▽

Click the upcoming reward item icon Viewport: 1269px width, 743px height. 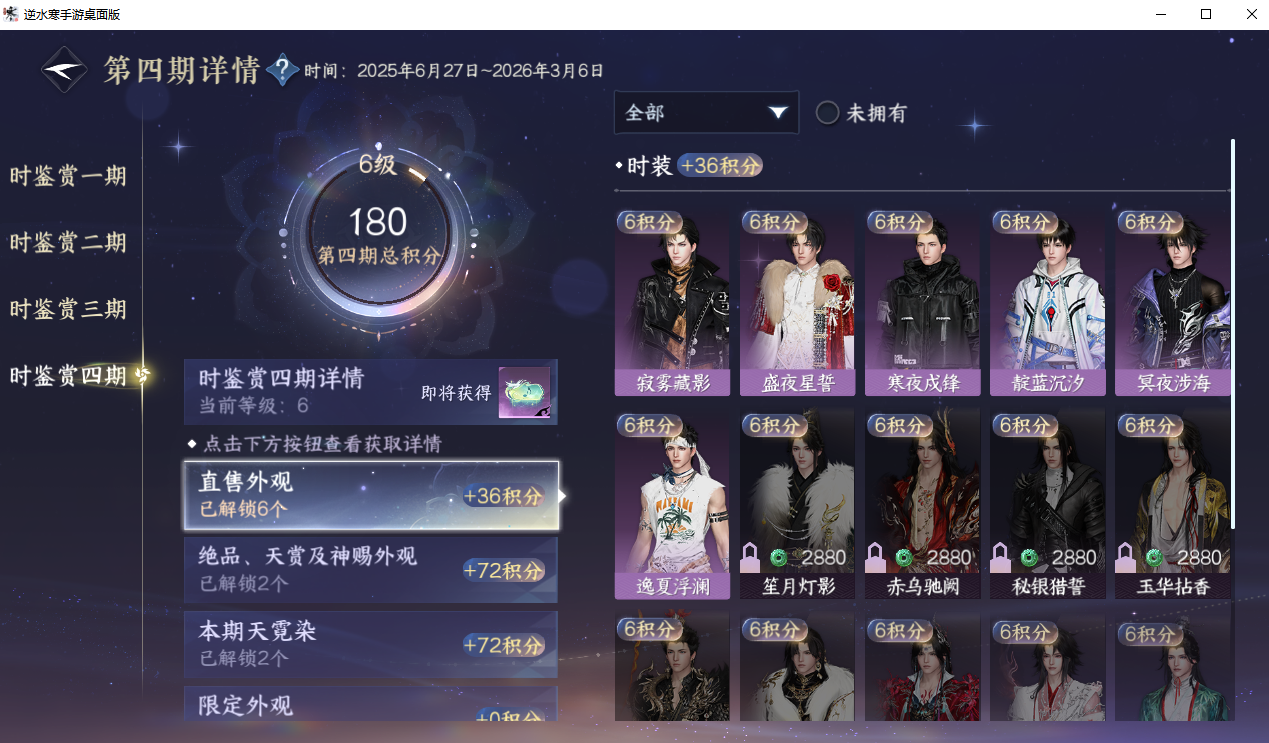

△
▽

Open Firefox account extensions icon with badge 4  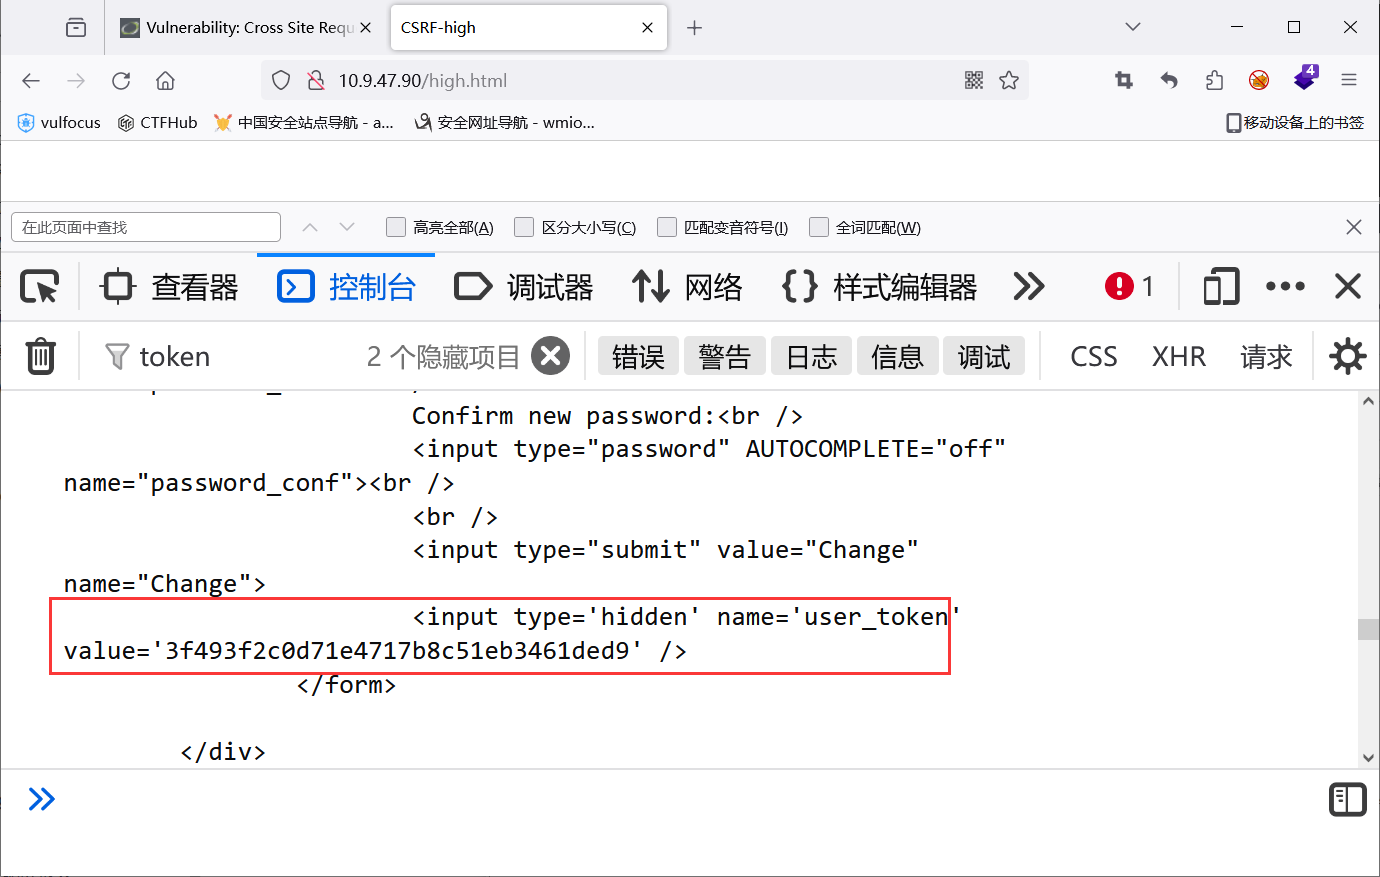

△
▽

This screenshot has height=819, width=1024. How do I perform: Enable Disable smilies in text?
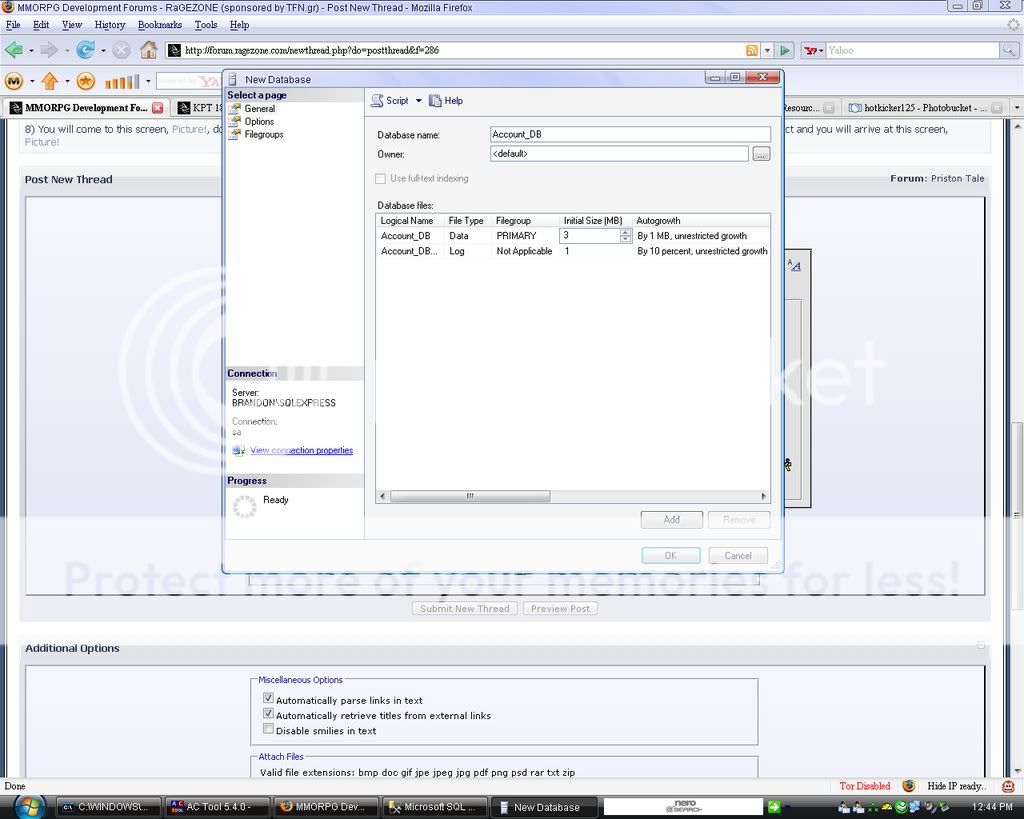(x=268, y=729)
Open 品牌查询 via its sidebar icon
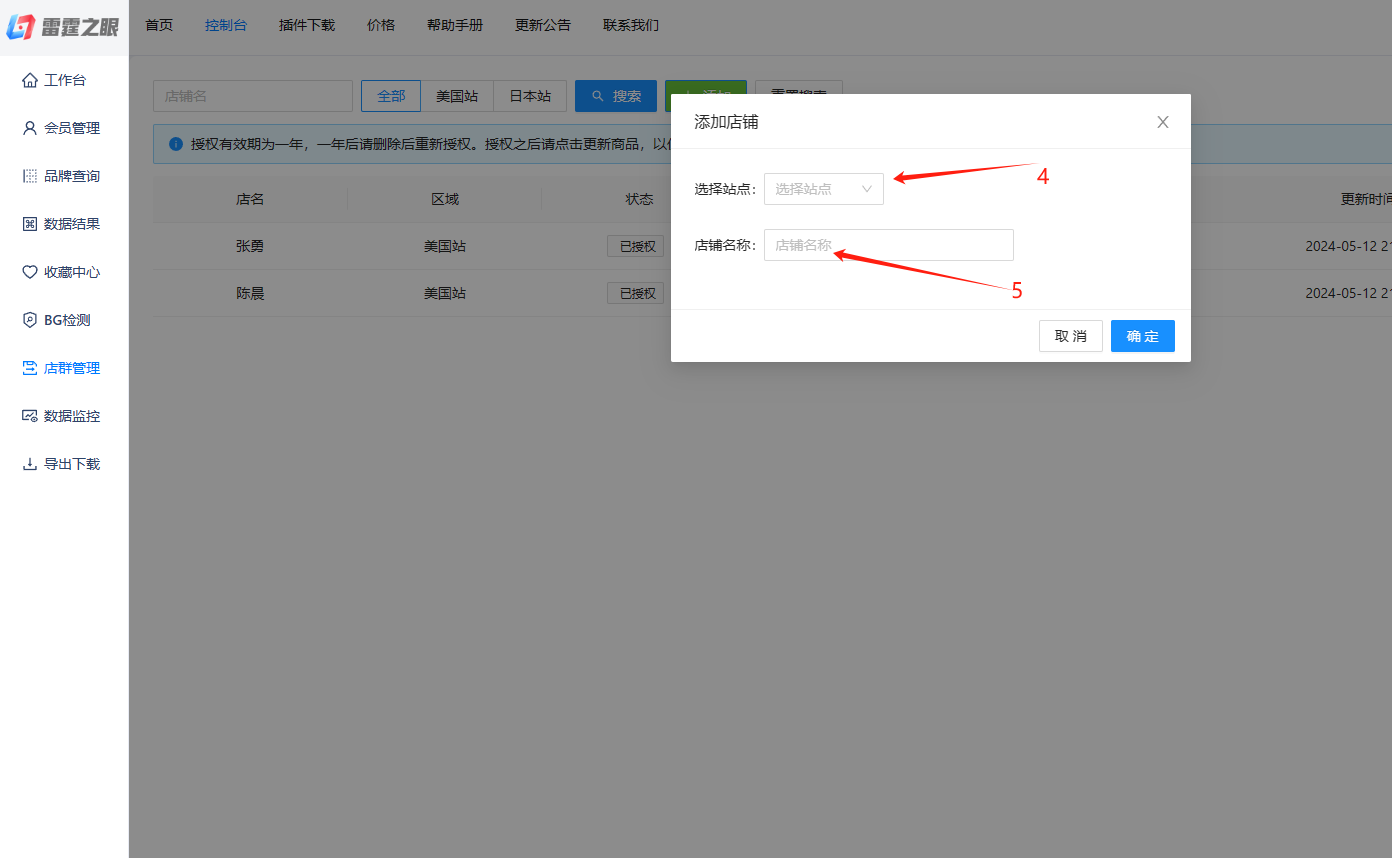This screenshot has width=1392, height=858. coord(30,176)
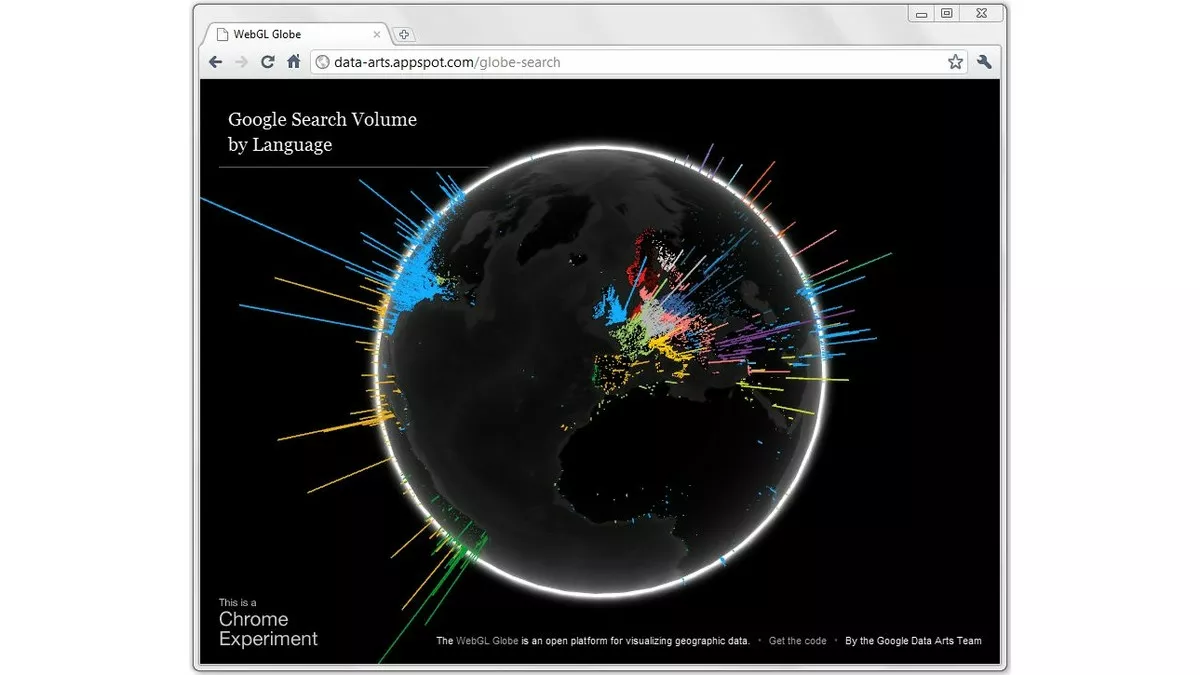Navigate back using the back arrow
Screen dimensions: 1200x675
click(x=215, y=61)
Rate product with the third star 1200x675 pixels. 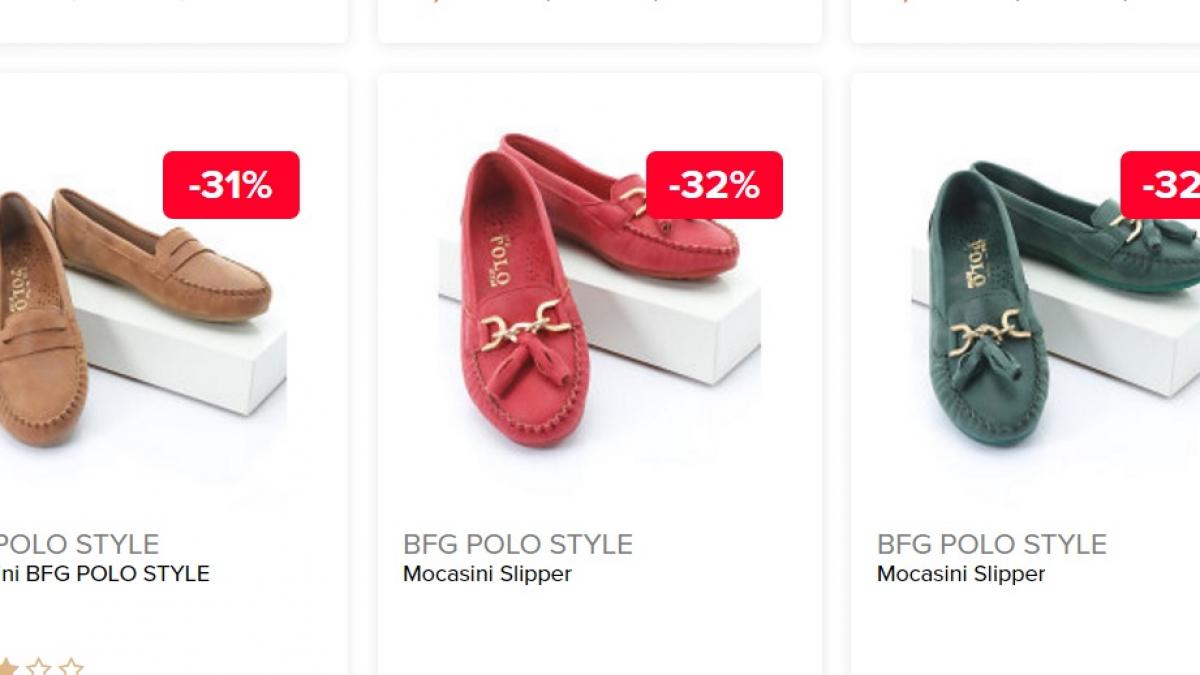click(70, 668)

△

PROBLEM TO WORK ON
Rewrite the entries starting at the line that has "This screenshot has height=819, width=1024." and ending after the line that has "(x=268, y=729)", swapping "smilies" for "emoticons" and changing nothing else. Leave the pictures out of your answer.

OUTPUT BELOW
This screenshot has height=819, width=1024. How do I perform: Enable Disable emoticons in text?
(x=268, y=729)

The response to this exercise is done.